Earnings before interest, tax, depreciation and amortisation (EBITDA) of US$21bn came courtesy of high prices, with strength in iron ore adding US$4bn to the result.
· Dominated by iron ore
· Weak aluminium earnings
· Result driven by higher prices
As with BHP, cost savings and efficiency gains are harder to find and their impact is now more modest. This is now a relatively lean miner with less fat to trim.
The iron giant
It is increasingly difficult to pretend that Rio isn't an iron ore business, with a few other bits attached to it, rather than a diversified miner.
The iron ore business generated over US$16bn in EBITDA - 80% of the total - and margins of over 70%. Rio's iron ore business is the single best mining asset in the world and among the best businesses anywhere.
Table 1: Rio's 2019 result
Year to 31 Dec
Op. cash flow
The rest of the business looked less stellar. Lower aluminium and copper prices didn't help but there was more to fret than mere prices. Persistently low returns pose a problem.

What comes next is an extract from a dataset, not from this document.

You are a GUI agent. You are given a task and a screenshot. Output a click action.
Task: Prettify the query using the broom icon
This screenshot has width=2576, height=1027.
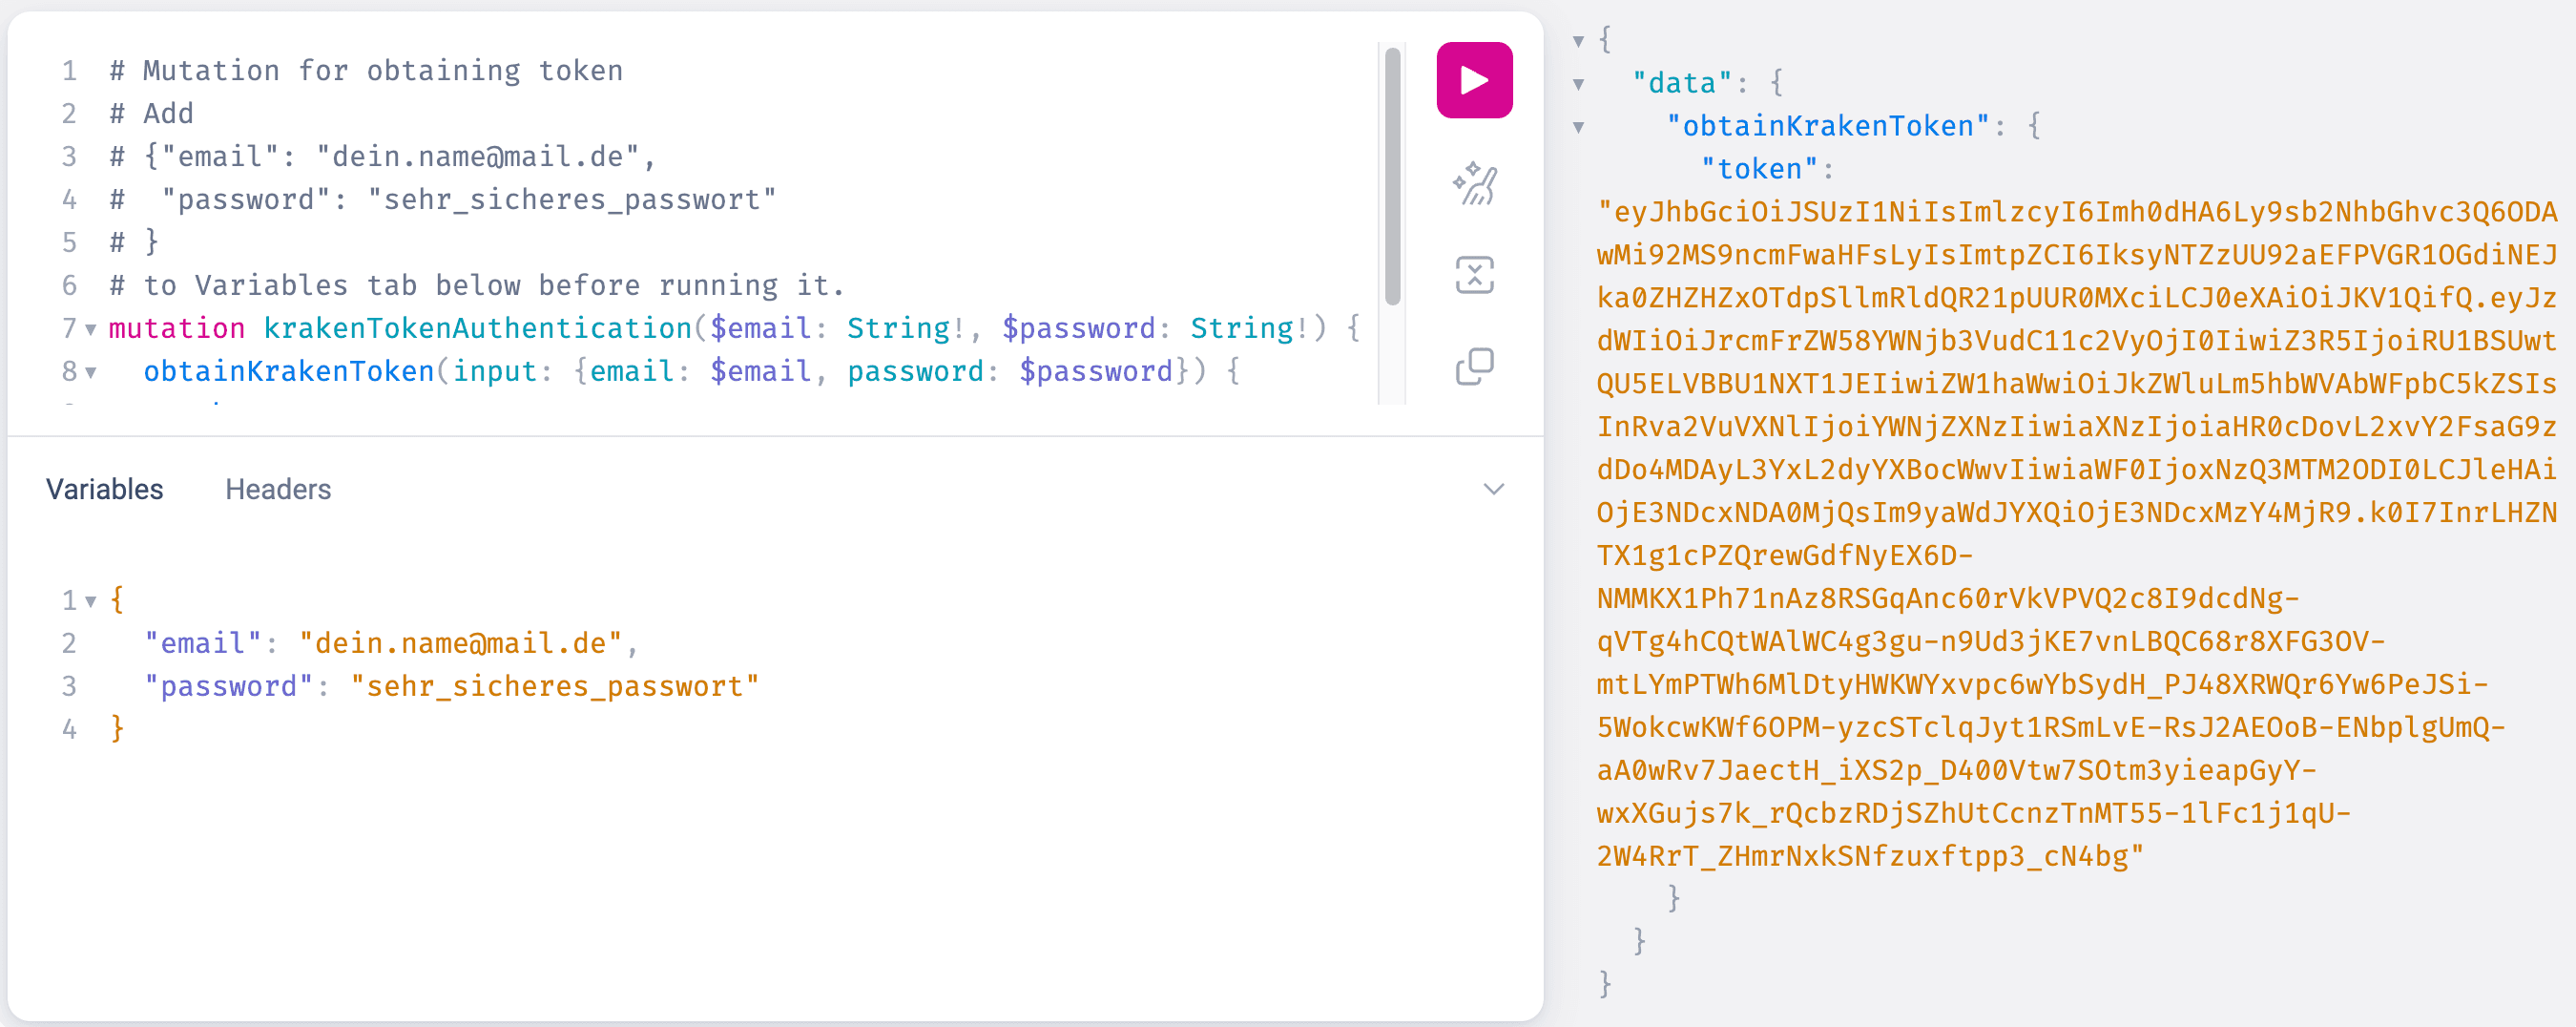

Whereas iron ore generates return on assets of over 70% (that's after counting depreciation), the aluminium business generates returns of under 4%. We've been counting poor returns from aluminium for years.
Rio owns some of the lowest cost aluminium assets in the world so asset quality isn't the problem. This is simply not as attractive an industry as others and Rio may consider shedding some of the assets it operates.
There are high returning businesses within the aluminium segment - bauxite and alumina assets generate returns of over 14% - but those are diluted by poorer returning refining assets.
With aluminium production increasingly competitive, capital intensive and controlled by state-sponsored producers from Russia, the middle east and China, this may be a business in need of an introduction to an axe.
Mining aint enough
Copper assets have traditionally performed well but results in recent years have been disappointing, last year generating returns of just over 6%.
Copper prices have been lower and Rio's largest mine, Escondida in Chile, has demanded more capital, while the giant Oyu Tolgoi mine in Mongolia is struggling.
Despite being lavished with billions of dollars of expenditure, the mine generated just $25m in earnings for Rio. Politics, regulation and technical difficulties have all burdened the mine.
The orebody is too large and lucrative to lose, but the mine neatly illustrates that turning rocks into cash is about more than just mining.
With so much cash flowing from the Pilbara, however, these concerns don't matter too much. Last year Rio generated US$9.4bn in free cash flow, a free cash flow yield of about 14%. That is amazing considering only one of its three key businesses is firing.
Unlike BHP, Rio's non-iron ore businesses appear weak, particularly aluminium which may require attention.
Billions has already been written off the aluminium business yet returns remain miserable. There would be more pressure to raise returns if iron ore wasn't filling Rio's coffers.
As it is, Rio has more money that it knows what to do with. With just US$3.7bn in net debt, the balance sheet is rock solid and dividends remain affordable; Rio's payout ratio was just 70%.
Despite these excellent results, the dependence on iron ore, and a paucity of opportunity outside it, mean that BHP remains the better business. HOLD.